Fake-Plakat an der S-Bahn-Haltestelle Feuersee: Rund 40 Protestposter haben Aktivisten in Stuttgart aufgehängt. Foto: red

„Sollen sie doch Porsche fahren“: Aktivisten haben Werbe-Schaukästen in Stuttgart gekapert, um gefälschte Plakate mit FDP-Chef Christian Lindner aufzuhängen.

Auf den ersten Blick sehen die Plakate aus wie gewöhnliche Wahlwerbung. Doch wer genauer hinschaut, dem wird klar: Das hat FDP-Chef Christian Lindner so bestimmt nicht gesagt.

Im gewohnt knalligen FDP-Farbmix aus Blau, Gelb und Magenta ist das Gesicht des Finanzministers auf dem Plakat abgebildet. Darunter ragen bunte Balken ins Bild mit einem vermeintlichen Lindner-Zitat zum 9-Euro-Ticket: „Kein Geld für ÖPNV? Sollen sie doch Porsche fahren.“

Seit vergangener Woche hängen etwa 40 dieser provokanten Poster überall in Stuttgart. Passanten haben die Botschaft unter anderem am Hauptbahnhof, in der Stadtmitte, am Charlottenplatz und an der S-Bahn-Haltestelle Feuersee entdeckt. Die Plakate sind nicht etwa an Hauswände gekleistert oder an Bäume gehängt: Die Poster hängen in offiziellen Schaukästen.

Aktivisten des Künstlerkollektivs Dies Irae (lateinisch für „Tag des Zorns“) stecken hinter der Plakataktion. Ein Mitglied der Gruppe habe die Schaukästen am vergangenen Donnerstag mit einem „Steckschlüssel aus dem Baumarkt“ geöffnet und die Poster aufgehängt, teilt eine Sprecherin des Kollektivs auf Anfrage mit.

Die ursprünglichen Poster hingen aufgerollt noch immer an der gleichen Stelle. „Es wurden dabei weder Plakate entwendet noch Werbevitrinen beschädigt“, sagt die Sprecherin. Finanziert wird das so genannte Adbusting über Spenden. Das Geld für den Druck sammeln die Aktivisten unter anderem über Crowdfunding-Plattformen wie „Go fund me“.

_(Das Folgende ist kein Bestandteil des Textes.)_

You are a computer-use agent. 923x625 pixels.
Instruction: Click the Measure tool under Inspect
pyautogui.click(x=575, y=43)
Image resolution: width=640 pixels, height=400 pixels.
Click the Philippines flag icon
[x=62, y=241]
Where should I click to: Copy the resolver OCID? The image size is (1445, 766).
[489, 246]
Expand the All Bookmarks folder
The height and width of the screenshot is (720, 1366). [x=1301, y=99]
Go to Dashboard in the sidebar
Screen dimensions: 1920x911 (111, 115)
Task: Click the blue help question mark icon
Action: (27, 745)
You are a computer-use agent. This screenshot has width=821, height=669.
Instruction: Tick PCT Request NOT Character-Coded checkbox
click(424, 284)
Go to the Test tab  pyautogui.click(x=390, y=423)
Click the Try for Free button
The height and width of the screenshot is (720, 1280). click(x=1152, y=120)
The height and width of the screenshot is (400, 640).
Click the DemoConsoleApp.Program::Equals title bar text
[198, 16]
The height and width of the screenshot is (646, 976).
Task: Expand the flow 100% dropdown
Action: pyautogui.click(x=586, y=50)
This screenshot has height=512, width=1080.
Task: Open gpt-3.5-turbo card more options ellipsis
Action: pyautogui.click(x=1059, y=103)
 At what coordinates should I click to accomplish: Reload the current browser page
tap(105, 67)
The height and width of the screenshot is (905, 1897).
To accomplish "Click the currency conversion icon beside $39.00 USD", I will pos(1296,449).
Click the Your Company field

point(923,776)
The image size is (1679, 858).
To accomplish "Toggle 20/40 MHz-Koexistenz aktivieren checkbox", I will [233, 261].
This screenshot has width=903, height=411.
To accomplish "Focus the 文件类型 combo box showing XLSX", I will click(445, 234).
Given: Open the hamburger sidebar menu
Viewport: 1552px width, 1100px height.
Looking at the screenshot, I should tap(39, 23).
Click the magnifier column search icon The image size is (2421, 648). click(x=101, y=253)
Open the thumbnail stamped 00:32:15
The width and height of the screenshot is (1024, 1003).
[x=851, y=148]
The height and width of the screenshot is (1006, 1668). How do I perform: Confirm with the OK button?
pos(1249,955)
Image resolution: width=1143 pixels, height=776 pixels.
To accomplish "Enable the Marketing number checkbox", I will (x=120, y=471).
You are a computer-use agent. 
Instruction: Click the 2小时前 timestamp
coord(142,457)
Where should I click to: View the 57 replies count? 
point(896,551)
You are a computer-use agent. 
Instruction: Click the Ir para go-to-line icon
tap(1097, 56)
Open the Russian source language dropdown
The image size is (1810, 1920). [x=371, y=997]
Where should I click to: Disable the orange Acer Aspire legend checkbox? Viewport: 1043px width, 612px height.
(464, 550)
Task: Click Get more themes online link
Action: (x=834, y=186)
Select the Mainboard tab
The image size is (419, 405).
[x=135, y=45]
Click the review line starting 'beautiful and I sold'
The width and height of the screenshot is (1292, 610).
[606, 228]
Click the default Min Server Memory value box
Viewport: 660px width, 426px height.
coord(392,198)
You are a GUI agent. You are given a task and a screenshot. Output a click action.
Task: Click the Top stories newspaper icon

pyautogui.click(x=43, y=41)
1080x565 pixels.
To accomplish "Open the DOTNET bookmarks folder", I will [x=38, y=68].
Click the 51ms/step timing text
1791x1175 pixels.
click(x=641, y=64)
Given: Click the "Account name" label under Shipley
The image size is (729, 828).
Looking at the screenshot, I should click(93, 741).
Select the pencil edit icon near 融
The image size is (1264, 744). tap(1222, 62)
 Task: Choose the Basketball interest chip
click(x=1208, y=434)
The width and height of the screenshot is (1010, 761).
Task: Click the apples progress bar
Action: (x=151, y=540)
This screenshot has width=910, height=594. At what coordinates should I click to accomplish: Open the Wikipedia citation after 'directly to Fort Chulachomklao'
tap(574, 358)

Mitglieder von Dies Irae hatten die Plakate unter anderem bereits in Hamburg, Dortmund, Dresden, Frankfurt und Mannheim ausgehängt. „Eigentlich wollten wir, dass die Plakate zuerst in Stuttgart hängen“, sagt die Sprecherin. Der Grund: Porsche hat seinen Hauptsitz in der Landeshauptstadt.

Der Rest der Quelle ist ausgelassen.